Early in 1317 John XXII, pursuant to a decree of the late Boniface VIII, declared Angelo excommunicated and placed him in custody. He ably defended himself in his Epistola Excusatoria, but John XXII refused to approve the "Clareni" as a religious congregation, and compelled Angelo to adopt the habit of a Celestine hermit. Angelo remained at the papal court in Avignon until the death of his friend Cardinal Colonna in 1318, and then returned to Italy. The procurator of the Celestines refused to allow him to stay at Celestine monasteries: he was instead welcomed by the Benedictine abbot Bartolomeo at the Sacro Speco di Subiaco. In 1334, John XXII ordered the guardian of the Convent of Aracoeli in Rome to take possession of the person of Angelo, but Abbot Bartolomeo refused to hand him over.

It appears from the papal bulls that the followers of Angelo established themselves in Central Italy, i.e., in the province of Rome, Umbria, and the March of Ancona, and also in Southern Italy (Campagna, Basilicata, and Naples). From Subiaco, Angelo sent circular letters to his friars who live in hermitages or were scattered in convents. He assumed charge of the congregation dissolved by the pope, appointing provincials, ministers and custodians, and establishing new friaries. John XXII and his immediate successors issued numerous decrees against the Fraticelli in the March of Ancona, where the bishops and minor feudal barons defended them stubbornly and successfully in spite of papal threats. As he grew increasingly infirm, Angelo less able to visit friars scattered around Rome, Ancona, Naples, and Umbria, and communicated with them by letter. The lack of his personal presence contributed to a decline in discipline.

His adherents considered their rule as representing the Gospel, and they reasoned as the Pope cannot dispense from the Gospel, so he also cannot dispense from the rule nor or even explain it in any way other than its literal sense. After the controversy regarding poverty broke out (1321–1328), all the Fraticelli showed stronger opposition to the papacy.

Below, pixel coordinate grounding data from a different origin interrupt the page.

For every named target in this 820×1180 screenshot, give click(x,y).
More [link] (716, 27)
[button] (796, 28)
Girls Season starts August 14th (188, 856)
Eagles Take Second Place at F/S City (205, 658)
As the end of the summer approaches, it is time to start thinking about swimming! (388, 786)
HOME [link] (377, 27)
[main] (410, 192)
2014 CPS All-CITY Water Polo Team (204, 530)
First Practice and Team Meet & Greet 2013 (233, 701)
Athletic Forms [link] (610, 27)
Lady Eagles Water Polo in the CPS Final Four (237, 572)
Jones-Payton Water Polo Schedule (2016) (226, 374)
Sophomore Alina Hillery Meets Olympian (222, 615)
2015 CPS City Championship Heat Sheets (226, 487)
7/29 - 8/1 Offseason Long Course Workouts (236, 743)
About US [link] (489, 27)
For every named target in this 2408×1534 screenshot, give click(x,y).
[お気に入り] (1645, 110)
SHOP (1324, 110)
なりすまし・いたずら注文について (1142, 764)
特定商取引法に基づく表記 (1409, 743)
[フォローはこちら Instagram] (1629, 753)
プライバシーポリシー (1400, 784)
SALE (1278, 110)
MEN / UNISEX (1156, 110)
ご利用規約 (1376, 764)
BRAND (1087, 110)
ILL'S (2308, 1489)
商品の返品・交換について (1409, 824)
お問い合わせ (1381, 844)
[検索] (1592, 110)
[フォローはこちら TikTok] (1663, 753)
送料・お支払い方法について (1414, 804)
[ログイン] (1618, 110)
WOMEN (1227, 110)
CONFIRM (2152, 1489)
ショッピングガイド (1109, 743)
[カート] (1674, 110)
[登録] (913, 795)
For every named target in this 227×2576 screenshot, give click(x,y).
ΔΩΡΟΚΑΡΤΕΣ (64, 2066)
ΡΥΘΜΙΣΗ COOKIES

With the election of Benedict XII, the Fraticelli hoped for reconciliation with the Avignon papacy. At a consistory on 23 December 1334, Benedict XII scorned the Fraticelli, criticising their conduct, heretical tendencies, lax discipline, and outright contempt for the official Church.

Angelo was able to move from Subiaco, heading towards the Kingdom of Naples, where the presence of Philip of Majorca and Provençal and Catalan Spirituals at the court of Queen Sancha guaranteed continuous assistance. Angelo died 15 July 1337, and the leaderless congregation, loosely organized to begin with and hard-pressed by the Inquisition, splintered into a number of groups.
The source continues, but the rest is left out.